In the records below, find the line containing "Where should I click to: Open" and repeat it and every line after it exactly, without pictures.

### Material supplied
-----

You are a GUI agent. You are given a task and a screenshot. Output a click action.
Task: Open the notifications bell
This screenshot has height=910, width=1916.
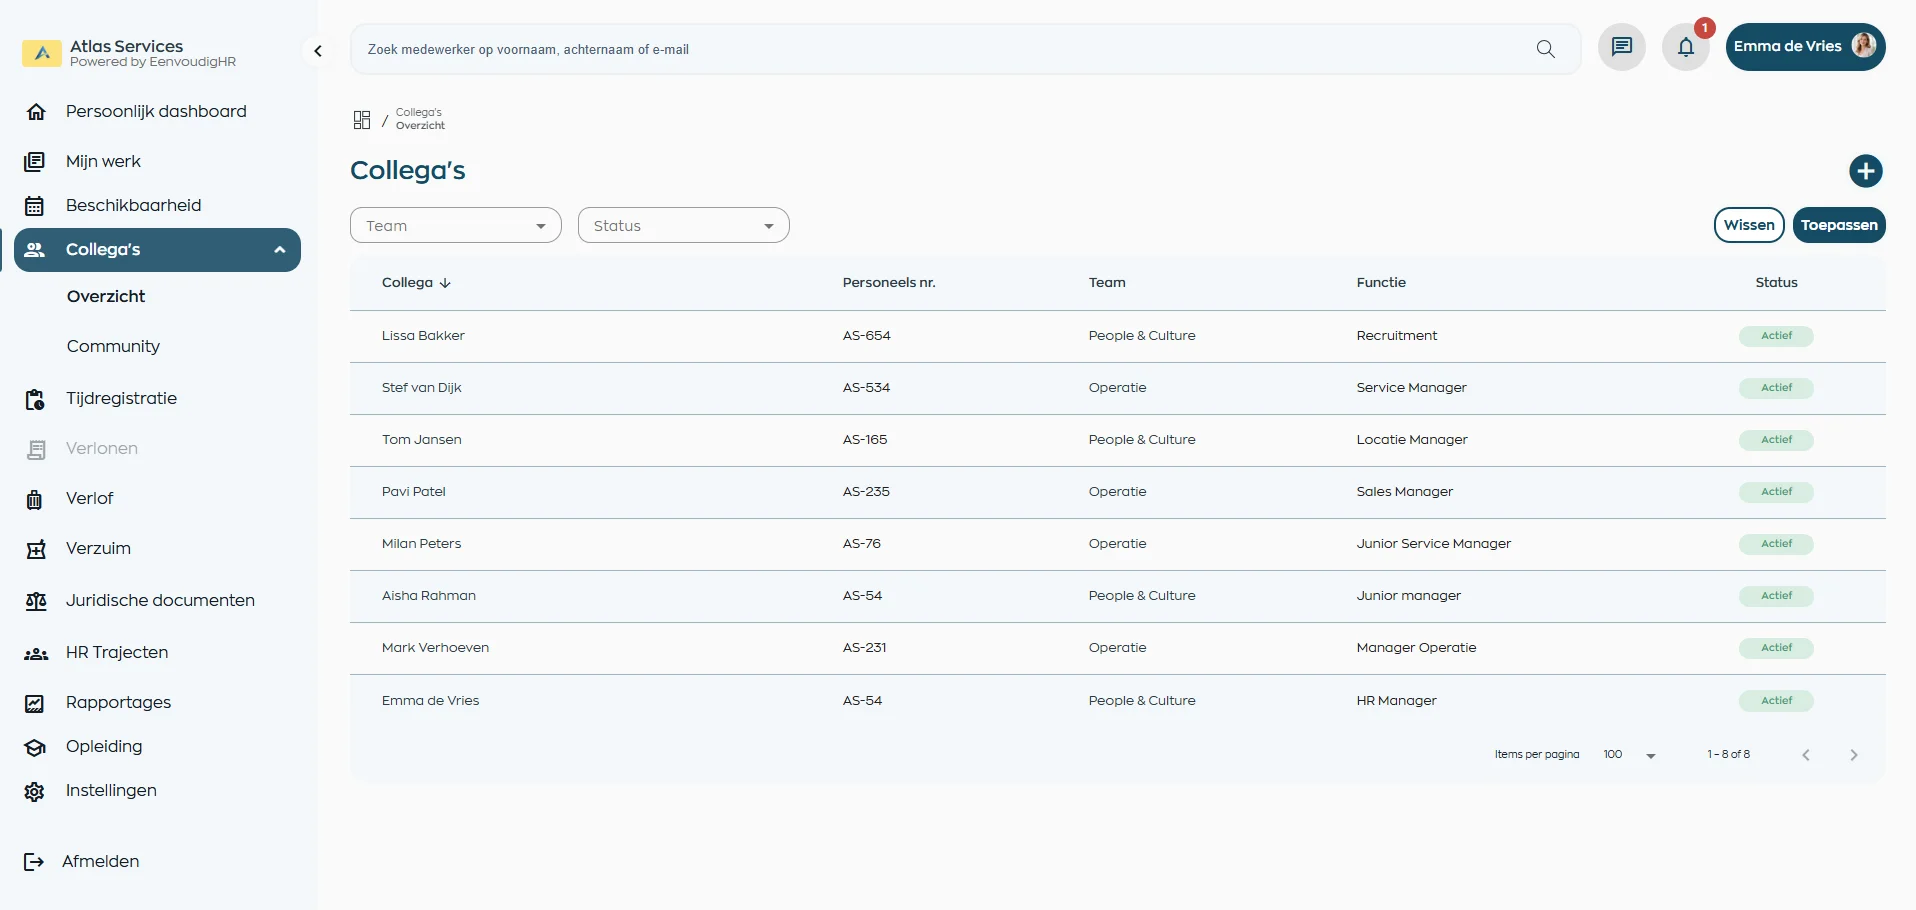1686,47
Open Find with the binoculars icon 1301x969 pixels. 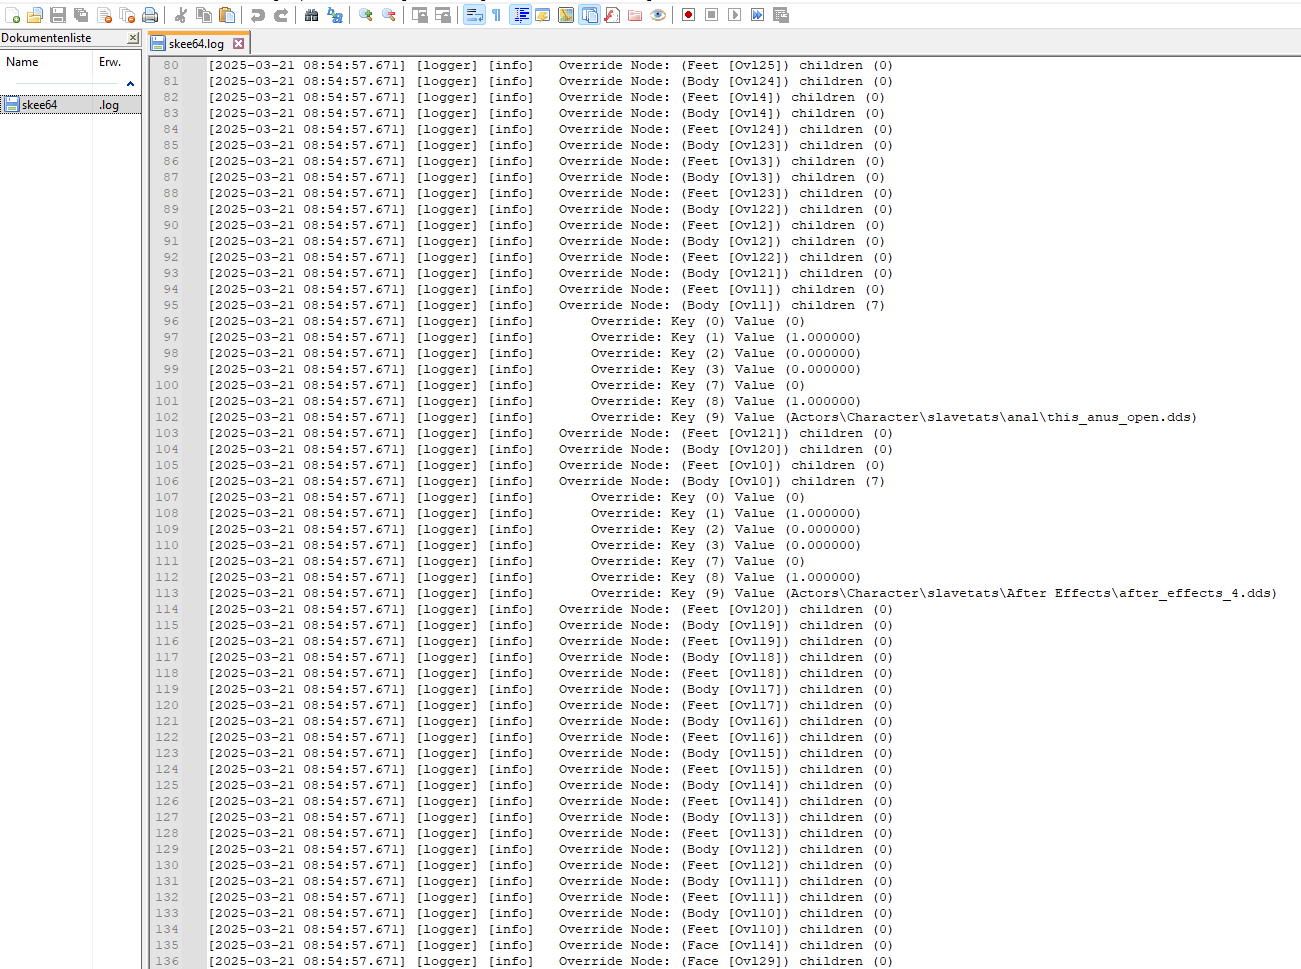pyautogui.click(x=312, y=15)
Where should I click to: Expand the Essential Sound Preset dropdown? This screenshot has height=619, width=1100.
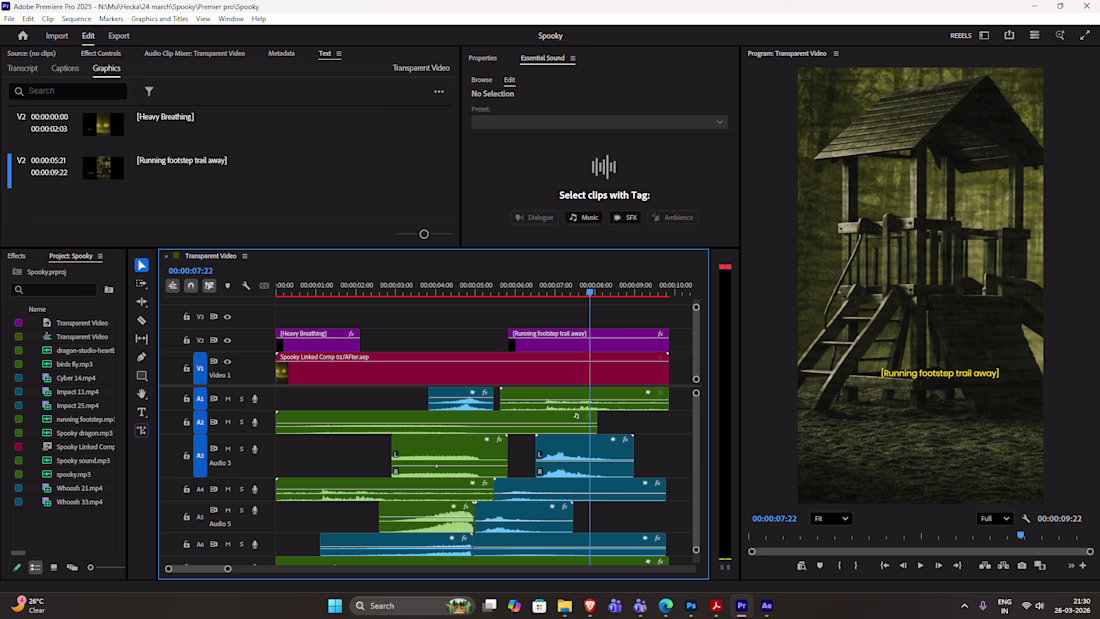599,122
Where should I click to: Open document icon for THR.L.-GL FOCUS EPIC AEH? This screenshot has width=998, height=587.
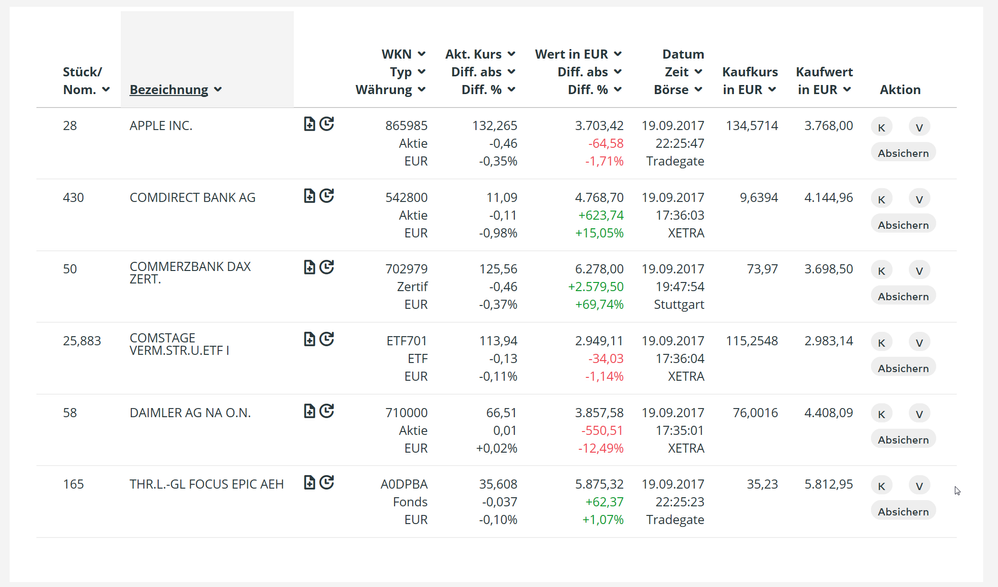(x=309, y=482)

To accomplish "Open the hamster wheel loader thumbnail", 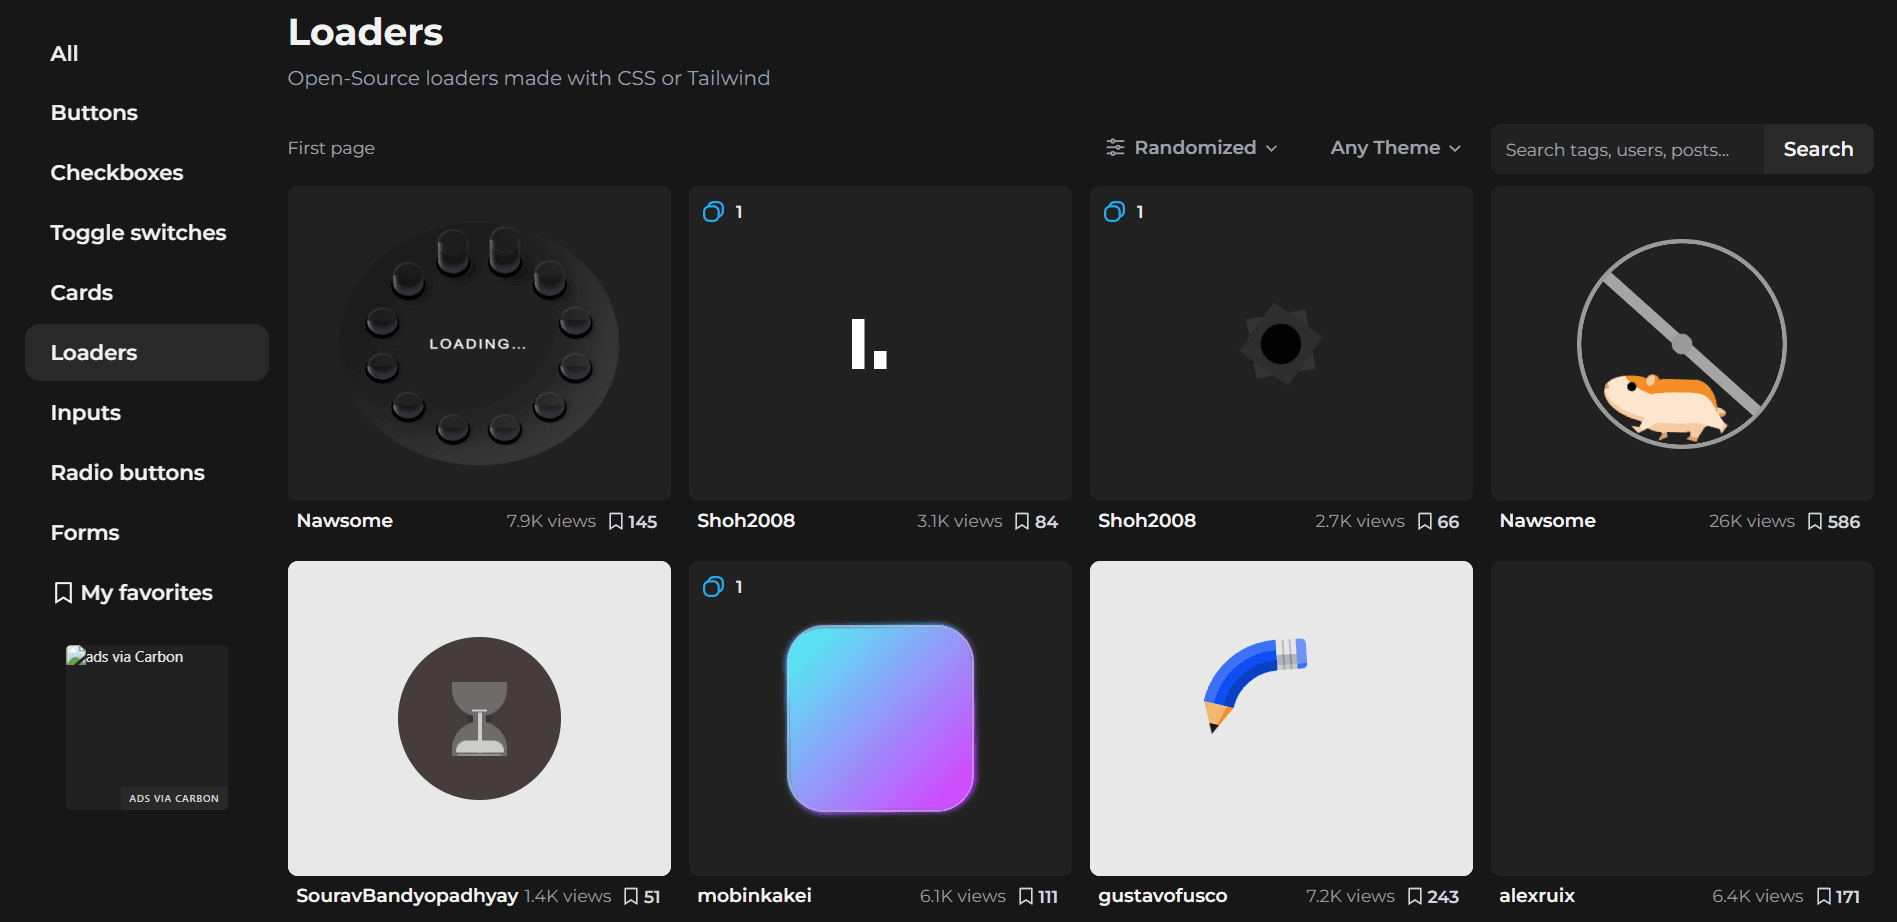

-----

### Solution to the exercise
Where should I click to: Open document icon for THR.L.-GL FOCUS EPIC AEH? This screenshot has width=998, height=587.
(x=309, y=482)

To accomplish "Open the hamster wheel loader thumbnail", 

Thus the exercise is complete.